(INSTRUCTIONS FOR THE TASK)
If a line in the entries contains the word "computer", list it.

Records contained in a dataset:
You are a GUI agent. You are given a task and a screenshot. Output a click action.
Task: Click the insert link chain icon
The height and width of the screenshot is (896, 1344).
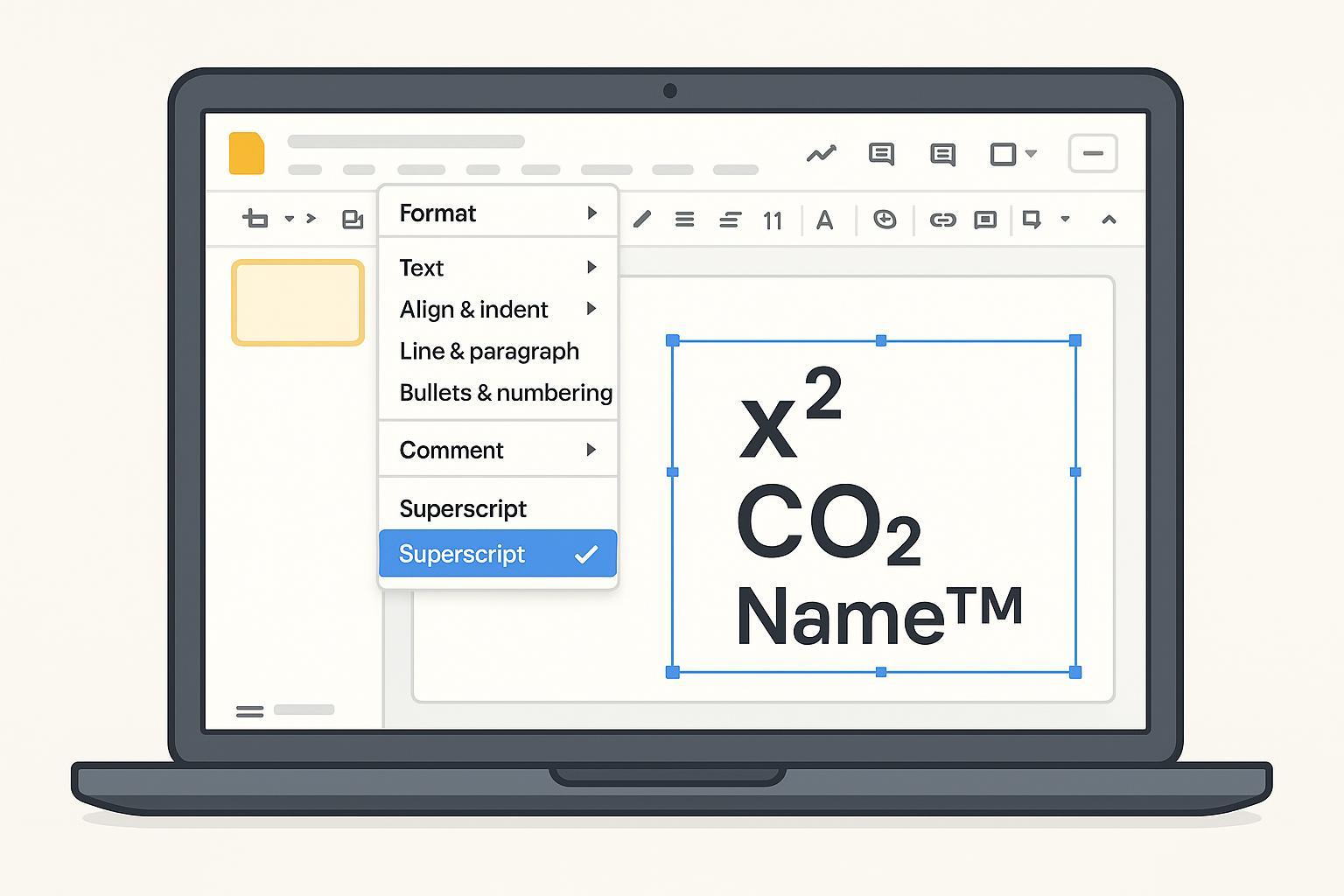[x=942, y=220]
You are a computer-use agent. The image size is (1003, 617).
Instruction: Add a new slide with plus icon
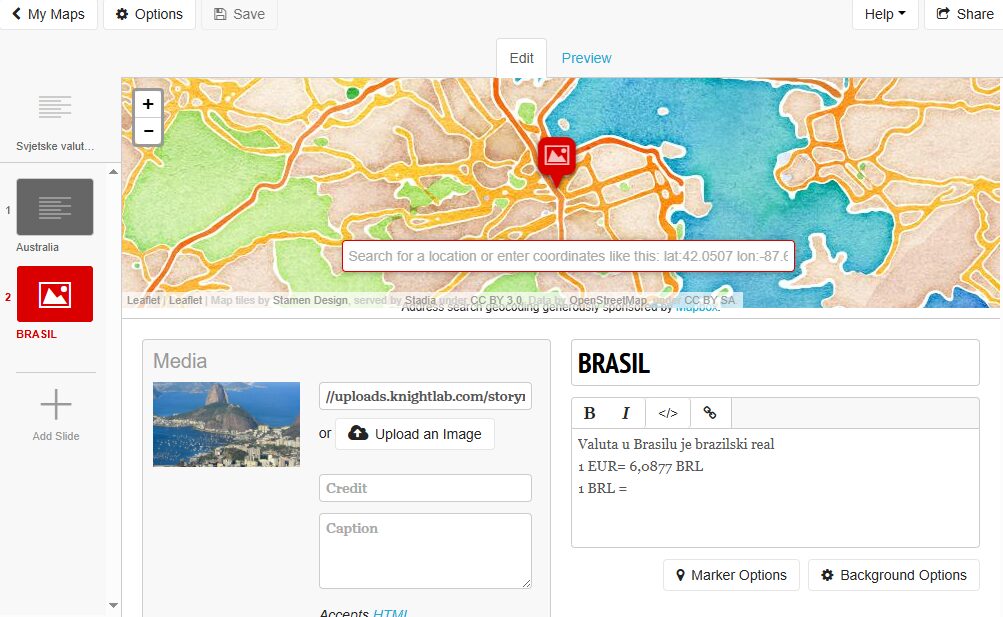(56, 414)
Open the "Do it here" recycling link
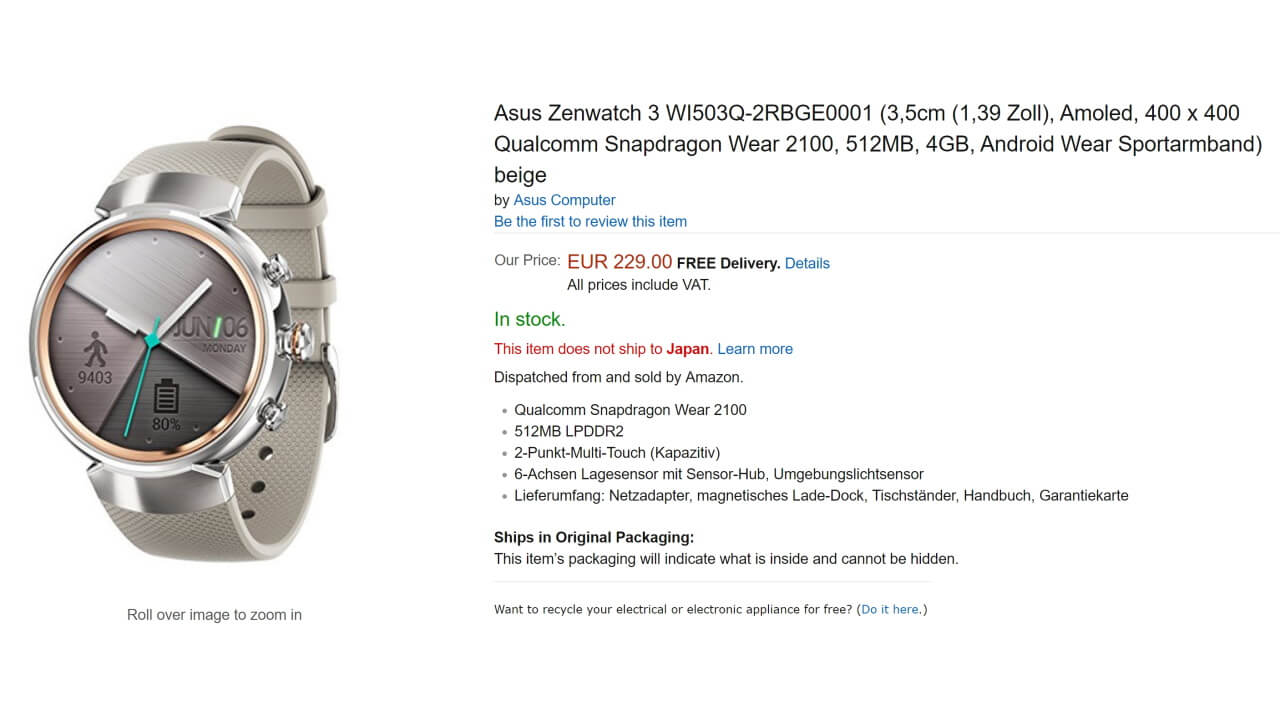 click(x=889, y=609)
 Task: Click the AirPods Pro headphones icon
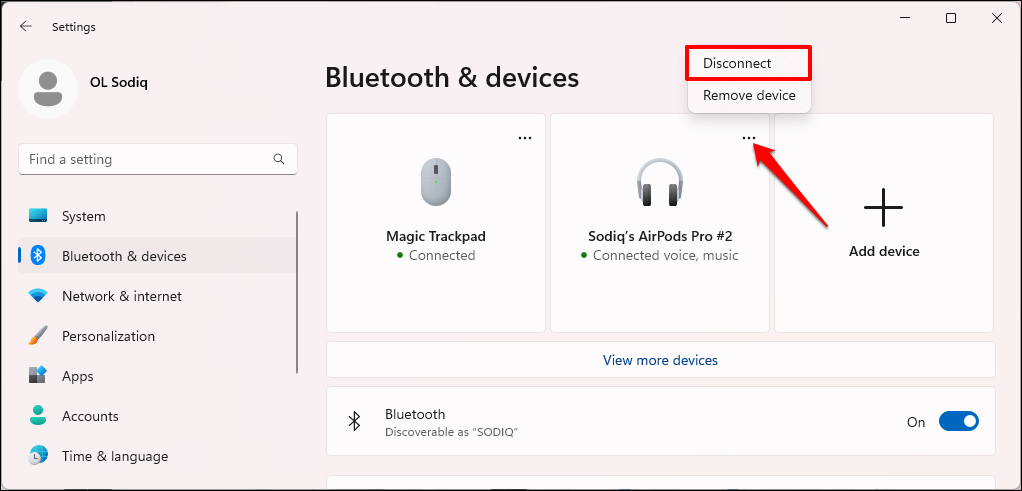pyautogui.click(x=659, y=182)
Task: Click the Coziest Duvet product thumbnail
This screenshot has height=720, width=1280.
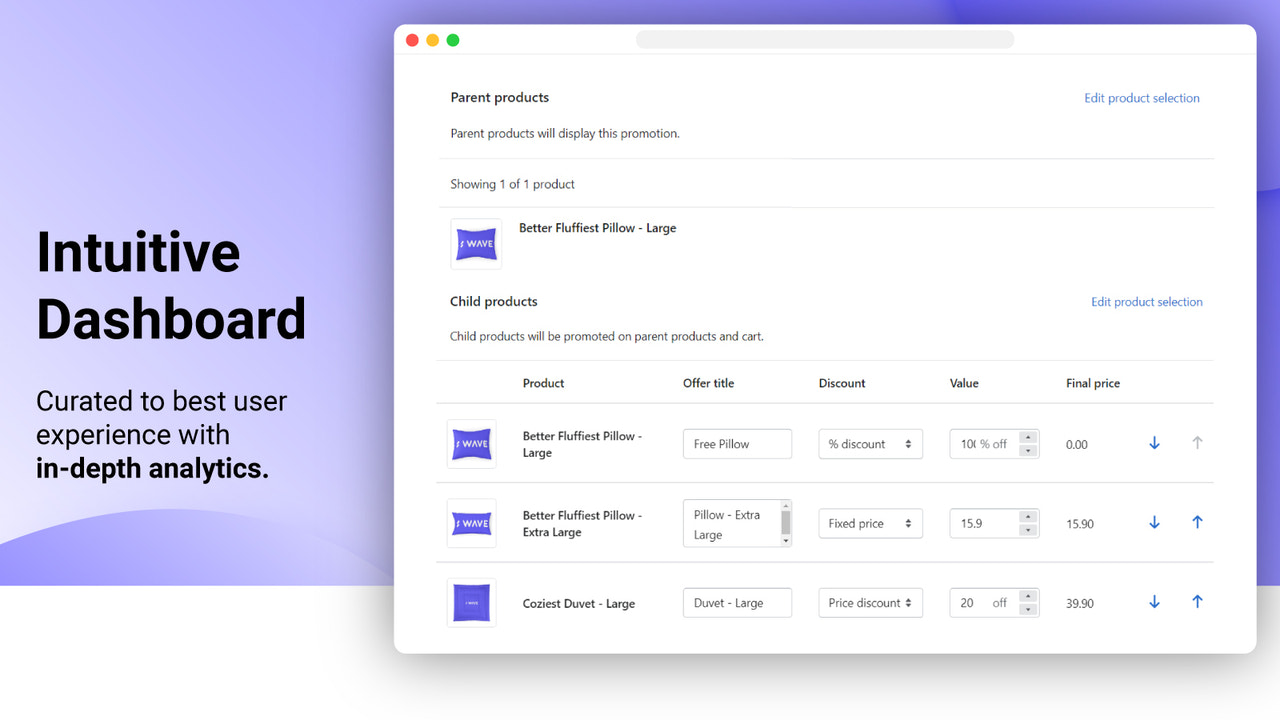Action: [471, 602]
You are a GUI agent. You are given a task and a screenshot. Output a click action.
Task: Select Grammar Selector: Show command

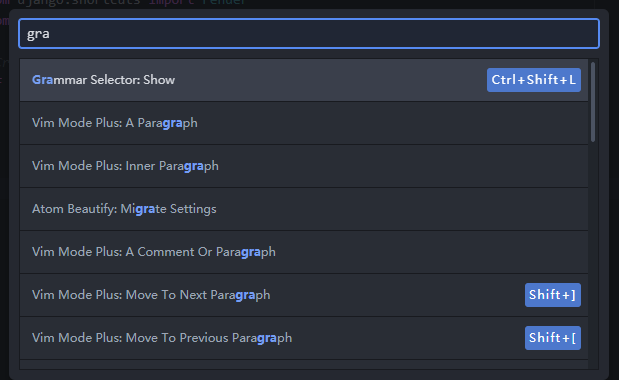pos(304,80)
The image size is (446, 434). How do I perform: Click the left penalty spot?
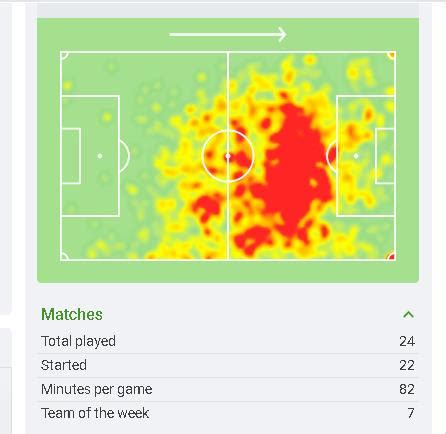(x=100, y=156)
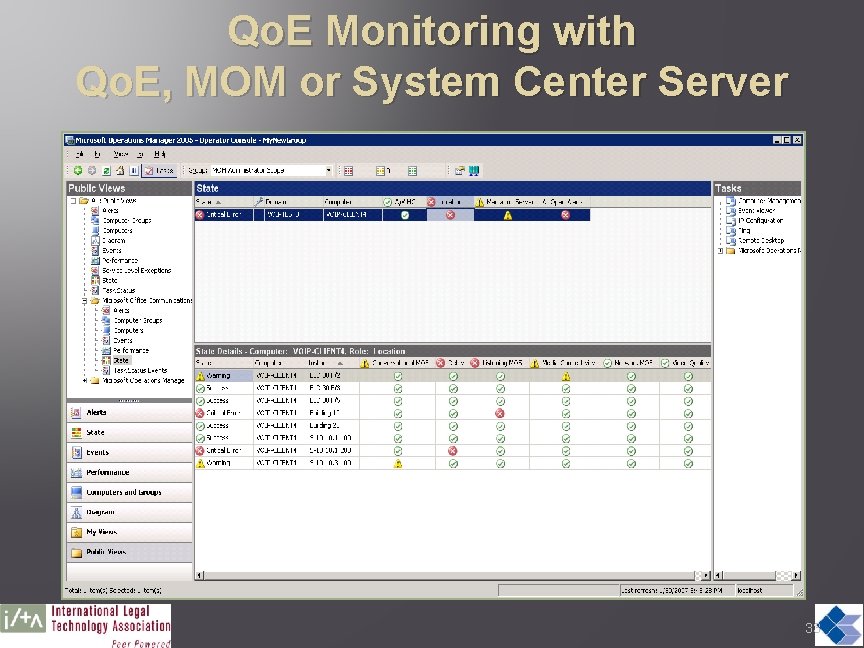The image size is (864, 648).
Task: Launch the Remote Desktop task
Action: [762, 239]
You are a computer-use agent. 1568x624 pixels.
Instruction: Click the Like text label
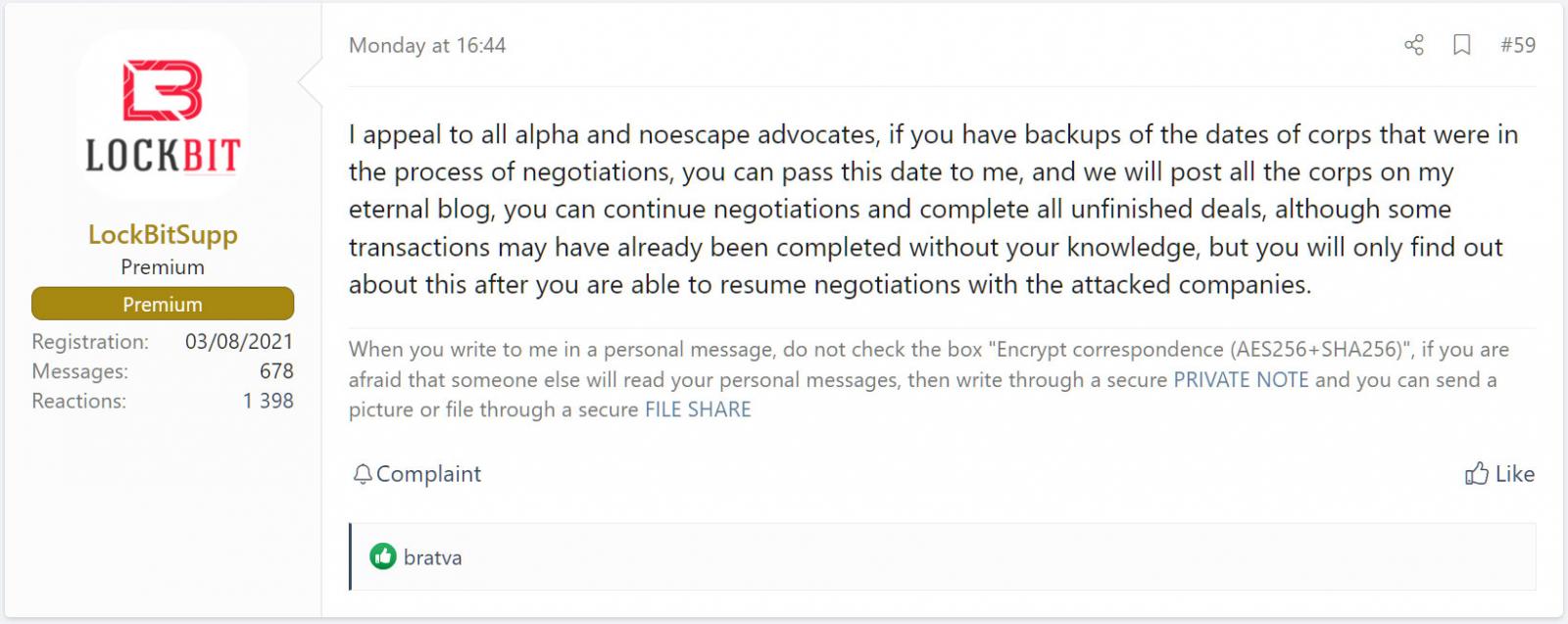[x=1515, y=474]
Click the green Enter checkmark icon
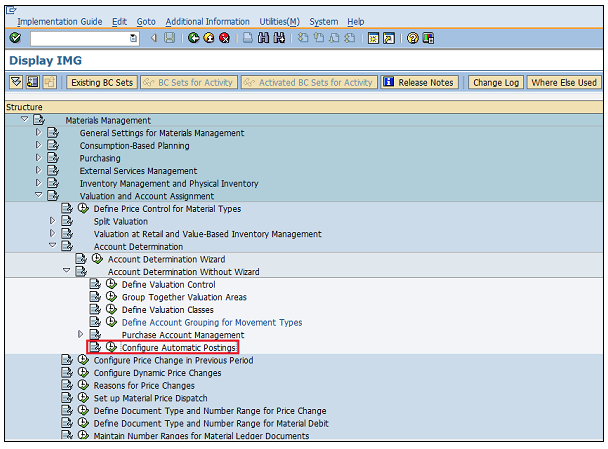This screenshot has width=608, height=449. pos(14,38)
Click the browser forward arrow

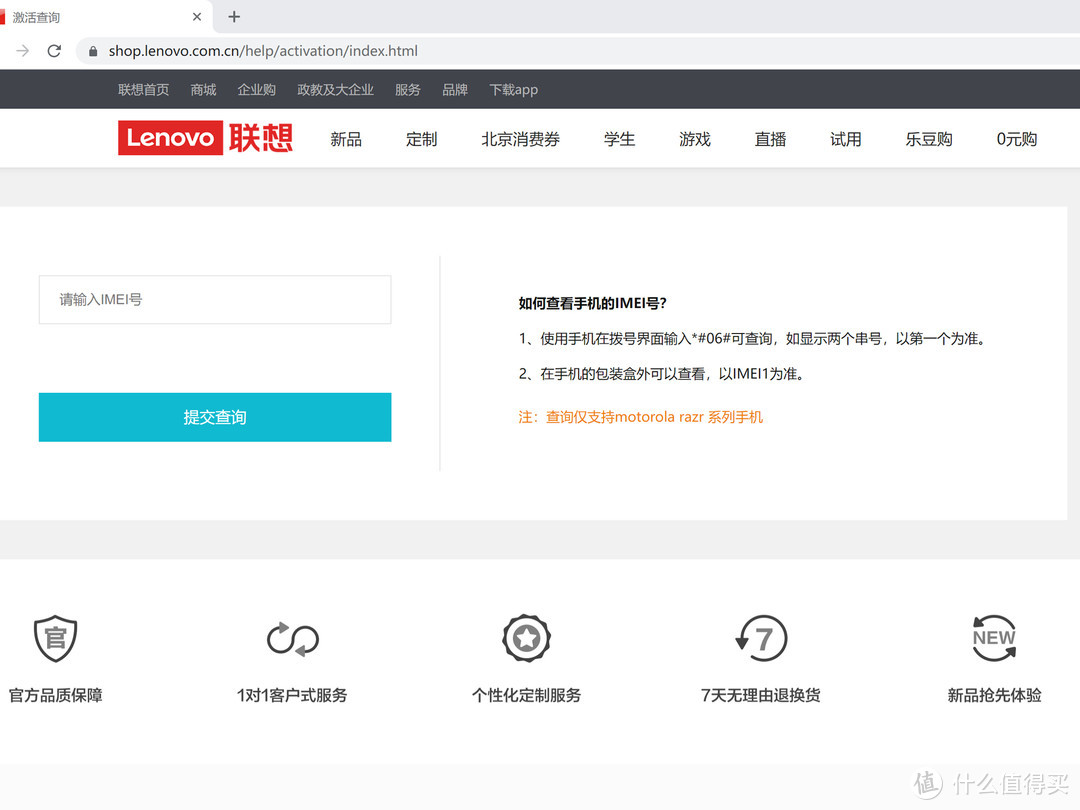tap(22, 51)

(PROBLEM SOLUTION)
You are a computer-use agent. The image size is (1003, 617).
You are a computer-use agent. 1568x624 pixels.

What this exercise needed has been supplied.